Vietnam’s Ministry of Public Security’s cybersecurity division has launched an investigation into the newly-revealed data leak, which exposed over 17 GB worth of identifying personal information.
The information leak was originally exposed in a since-deleted forum post on RaidForums by an account named Ox1337x, who allegedly revealed the possession of a large amount of Know You Customer (KYC) data from users of the Pi Network.
The account claimed to have access to documents such as Vietnamese identity card information with faces, addresses, phone numbers and emails. The account put the information up for sale for $9,000, asking for payment to be made through cryptocurrencies bitcoin or litecoin.
“To perform KYC verification on Pi Network, Vietnamese would need to use their passports. Only some users who used earlier versions of Pi could perform KYC verification using their driver licenses, but so far the system has yet to accept Vietnamese identity cards,” Phien Vo, a moderator of the Vietnamese Pi Network group chat channel, told VnExpress.
Vo maintains that it is not completely accurate to blame the leak on the Pi Network, as the platform processes its KYC data through a third-party system known as Yoti, a biometric consumer application that studies the consumption and use of digital identification. Vo adds that while Yoti accepts identity cards from 62 countries and territories, that list does not include Vietnam.
During an earlier version of the Yoti app, it did accept these forms of identity cards, according to reports.

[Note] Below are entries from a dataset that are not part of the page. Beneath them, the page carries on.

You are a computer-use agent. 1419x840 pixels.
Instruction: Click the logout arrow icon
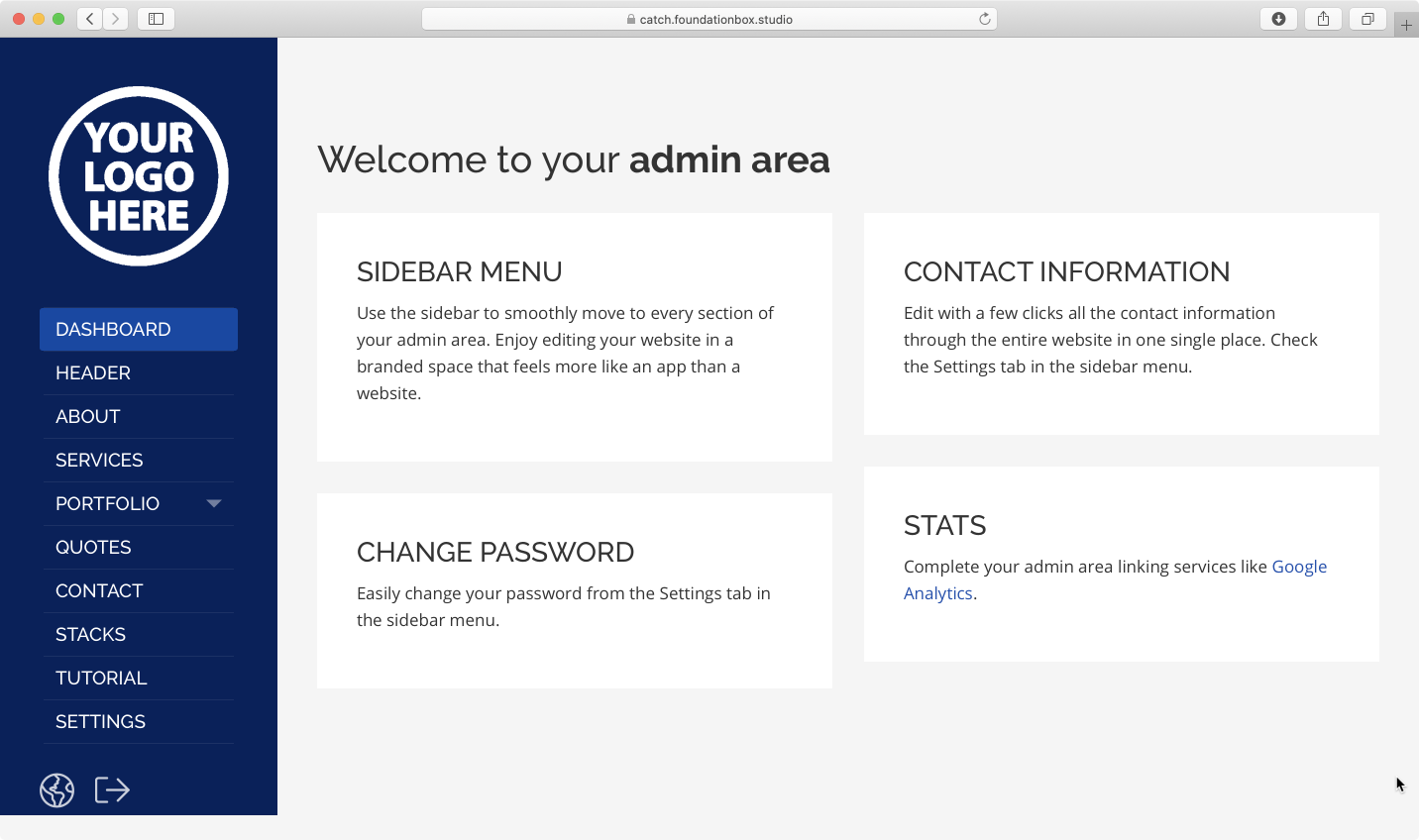(112, 790)
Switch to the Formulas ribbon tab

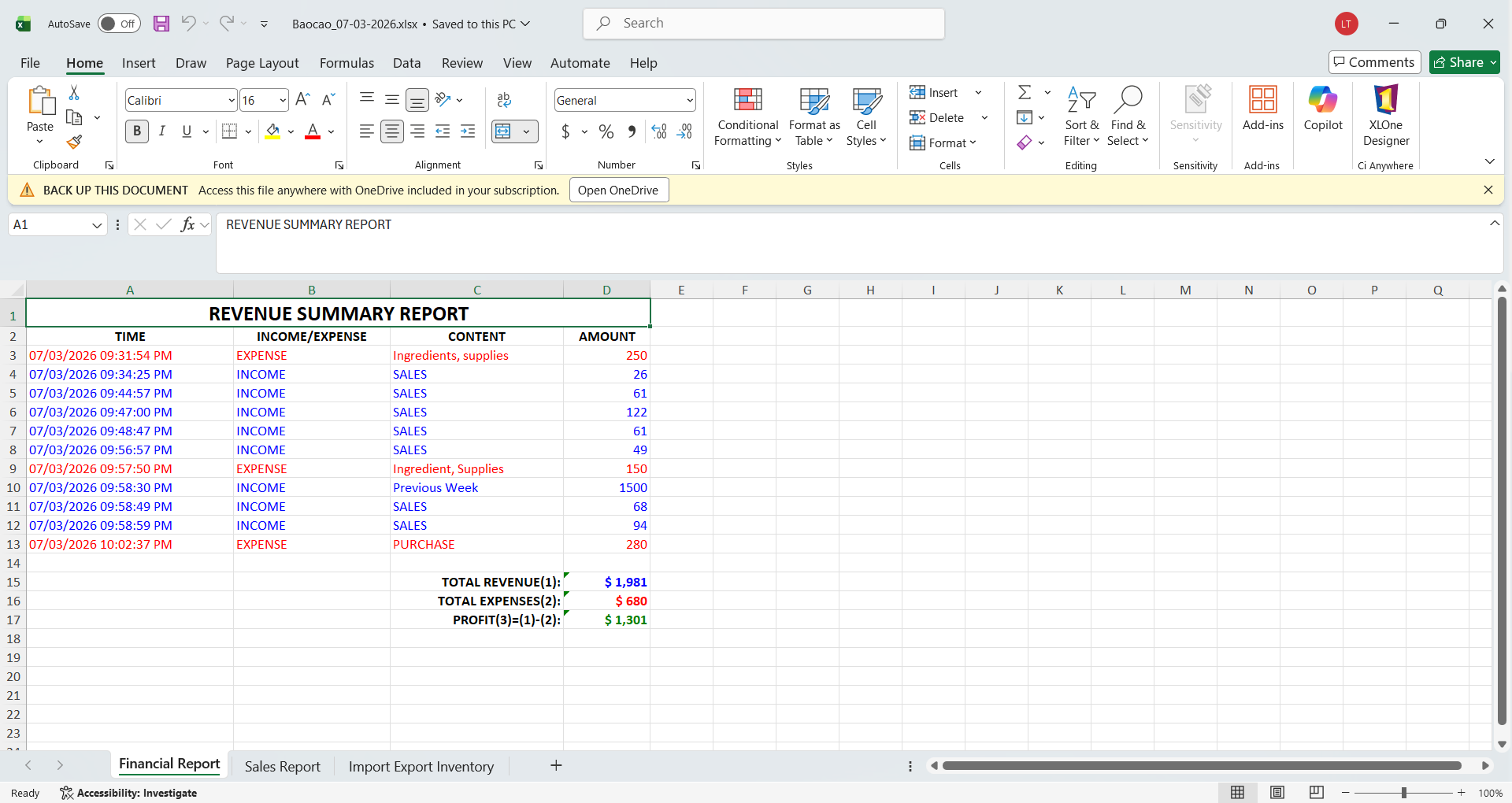pyautogui.click(x=346, y=63)
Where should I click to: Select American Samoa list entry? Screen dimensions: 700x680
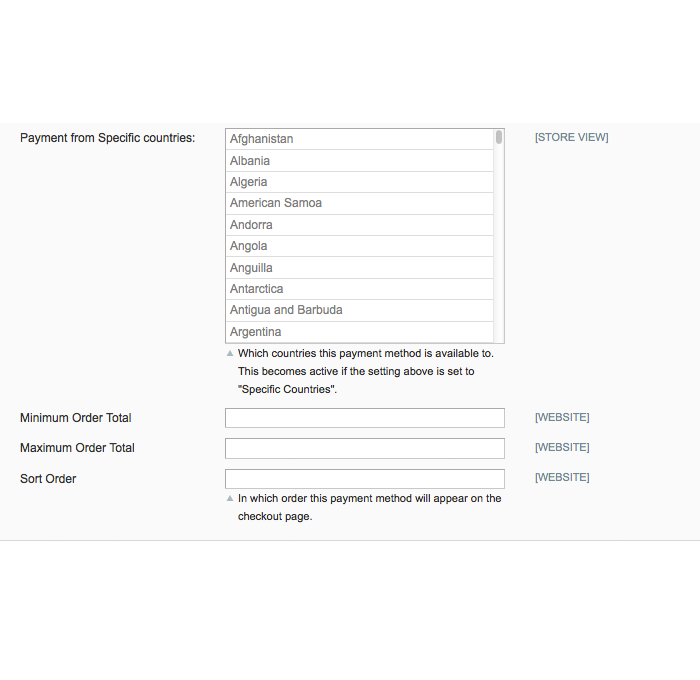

Vietnam had been making strides against cybercrime after 2020 saw an increase in cyberattacks across some of its economic sectors. Millions of Facebook users in Vietnam had also been exposed after 3 GB worth of scrapped data was found on a cloud-based server.
Since then, the Vietnamese government has been working towards establishing a more digital presence and economy. Earlier this year, the IDs of more than 300,000 Vietnamese were leaked on RaidForums, this time from a different anonymous account.